United States Army general (1838–1923)

Charles Lane Fitzhugh (August 22, 1838 - September 16, 1923) was a Union Army colonel during the American Civil War, who was later appointed a brevet brigadier general of volunteers for gallantry, energy and ability and a brevet brigadier general in the regular U.S. Army for gallant and meritorious services in the field during the war.

==Early life==
Fitzhugh was born on August 22, 1838, in Oswego, New York. He attended Yale University before being appointed a cadet at the United States Military Academy.

==Military career==
Fitzhugh was appointed to the United States Military Academy in 1859, but left in September 1861 before finishing to join the Union war effort. He was commissioned as a first lieutenant in the 4th United States Regular Artillery in October 1861, and served as an Aide-de-Camp to major general Don Carlos Buell between 1861 and 1863, including during the April 1862 Shiloh Campaign.

Fitzhugh then led the 4th Regular Artillery's Battery C, commanding it in all the Army of the Potomac's 1864 battles and campaigns in Virginia. On December 24, 1864, he was commissioned a Colonel of Volunteers, and was given command of the 6th New York Cavalry Regiment on February 18, 1865. His direct role with the unit, though, was nominal; he was promoted specifically to command the Second Brigade, First Cavalry Division of Major General Philip Sheridan's Army of the Shenandoah. He led the brigade from January 15, 1865, through to the end of the war on May 29, 1865, including during the Appomattox Campaign. From May 29, 1865, to June 17, 1865, he was given command of Second Brigade, First Cavalry Division, 22nd Corps, Department of Washington. On June 17, 1865, he was appointed in charge of the 2nd New York Provisional Cavalry (a "holding" unit for soldiers awaiting muster out) before being mustered out the volunteer service himself on August 6, 1865.

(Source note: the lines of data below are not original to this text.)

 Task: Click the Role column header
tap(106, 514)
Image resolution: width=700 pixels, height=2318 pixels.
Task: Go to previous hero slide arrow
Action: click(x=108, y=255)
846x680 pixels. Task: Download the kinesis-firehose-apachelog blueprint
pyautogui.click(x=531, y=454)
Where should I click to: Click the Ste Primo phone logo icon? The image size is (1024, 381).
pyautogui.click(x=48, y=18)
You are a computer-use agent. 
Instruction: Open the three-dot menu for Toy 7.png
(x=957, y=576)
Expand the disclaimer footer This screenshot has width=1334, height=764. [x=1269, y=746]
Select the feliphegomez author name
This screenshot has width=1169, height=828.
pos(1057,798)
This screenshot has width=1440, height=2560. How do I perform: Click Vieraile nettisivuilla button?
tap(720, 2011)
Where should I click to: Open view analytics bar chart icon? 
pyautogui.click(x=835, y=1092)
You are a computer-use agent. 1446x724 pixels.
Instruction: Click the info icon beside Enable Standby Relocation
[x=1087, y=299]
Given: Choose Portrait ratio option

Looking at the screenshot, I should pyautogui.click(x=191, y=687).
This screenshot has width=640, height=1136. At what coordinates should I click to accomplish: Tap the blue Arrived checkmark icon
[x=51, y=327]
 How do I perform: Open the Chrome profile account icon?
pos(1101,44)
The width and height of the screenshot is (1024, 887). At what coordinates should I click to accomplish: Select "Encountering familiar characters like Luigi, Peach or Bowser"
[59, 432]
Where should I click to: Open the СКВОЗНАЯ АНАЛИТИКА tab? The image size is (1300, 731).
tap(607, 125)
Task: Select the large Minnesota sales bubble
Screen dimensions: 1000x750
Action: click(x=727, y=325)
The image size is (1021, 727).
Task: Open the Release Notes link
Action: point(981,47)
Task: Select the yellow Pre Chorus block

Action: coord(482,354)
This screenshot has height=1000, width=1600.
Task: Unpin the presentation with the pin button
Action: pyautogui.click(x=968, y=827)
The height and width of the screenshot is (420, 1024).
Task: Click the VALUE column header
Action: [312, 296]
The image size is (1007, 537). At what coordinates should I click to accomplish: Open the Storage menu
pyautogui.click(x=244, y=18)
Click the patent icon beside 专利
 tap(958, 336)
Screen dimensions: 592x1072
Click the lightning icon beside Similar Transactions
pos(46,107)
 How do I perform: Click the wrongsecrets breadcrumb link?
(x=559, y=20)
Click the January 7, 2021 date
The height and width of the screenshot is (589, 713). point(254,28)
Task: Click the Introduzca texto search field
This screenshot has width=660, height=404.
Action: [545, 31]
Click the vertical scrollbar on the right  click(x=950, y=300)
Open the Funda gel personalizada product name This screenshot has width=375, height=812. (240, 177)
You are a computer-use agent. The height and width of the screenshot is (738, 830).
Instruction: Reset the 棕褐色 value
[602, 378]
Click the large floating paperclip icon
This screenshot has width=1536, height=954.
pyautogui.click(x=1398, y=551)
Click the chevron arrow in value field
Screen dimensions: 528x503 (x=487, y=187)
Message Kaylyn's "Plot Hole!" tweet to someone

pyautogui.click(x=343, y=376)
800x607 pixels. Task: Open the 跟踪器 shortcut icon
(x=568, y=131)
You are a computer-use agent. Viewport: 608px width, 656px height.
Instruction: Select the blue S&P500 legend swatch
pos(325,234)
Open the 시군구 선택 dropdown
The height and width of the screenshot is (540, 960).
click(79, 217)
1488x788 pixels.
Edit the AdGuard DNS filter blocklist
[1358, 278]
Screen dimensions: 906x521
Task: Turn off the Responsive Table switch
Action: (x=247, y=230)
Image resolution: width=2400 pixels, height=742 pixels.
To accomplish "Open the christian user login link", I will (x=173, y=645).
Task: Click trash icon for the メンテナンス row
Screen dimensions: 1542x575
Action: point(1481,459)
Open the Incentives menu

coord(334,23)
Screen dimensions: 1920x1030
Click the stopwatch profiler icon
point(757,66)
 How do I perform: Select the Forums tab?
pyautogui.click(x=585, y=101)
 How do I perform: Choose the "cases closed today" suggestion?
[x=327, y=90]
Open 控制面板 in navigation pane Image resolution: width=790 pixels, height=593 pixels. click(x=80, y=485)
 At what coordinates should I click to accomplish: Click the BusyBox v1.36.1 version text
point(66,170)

On January 13, 1866, President Andrew Johnson nominated Fitzhugh for appointment to the grade of brevet brigadier general of volunteers for "gallantry, energy and ability" to rank from March 13, 1865, and the United States Senate confirmed the appointment on March 12, 1866. On July 17, 1866, President Johnson nominated Fitzhugh for appointment to the grade of brevet brigadier general in the U.S. Regular Army for "gallant and meritorious services in the field during the war" to rank from March 13, 1866, and the U.S. Senate confirmed the appointment on July 23, 1866.

Reverting to Regular Army rank of lieutenant, he served in the postbellum forces until he resigned on May 21, 1868.

He then engaged in steel manufacturing until his retirement. He died at age at 85 in 1923 at Cobourg, Ontario, Canada. He is buried at Arlington National Cemetery.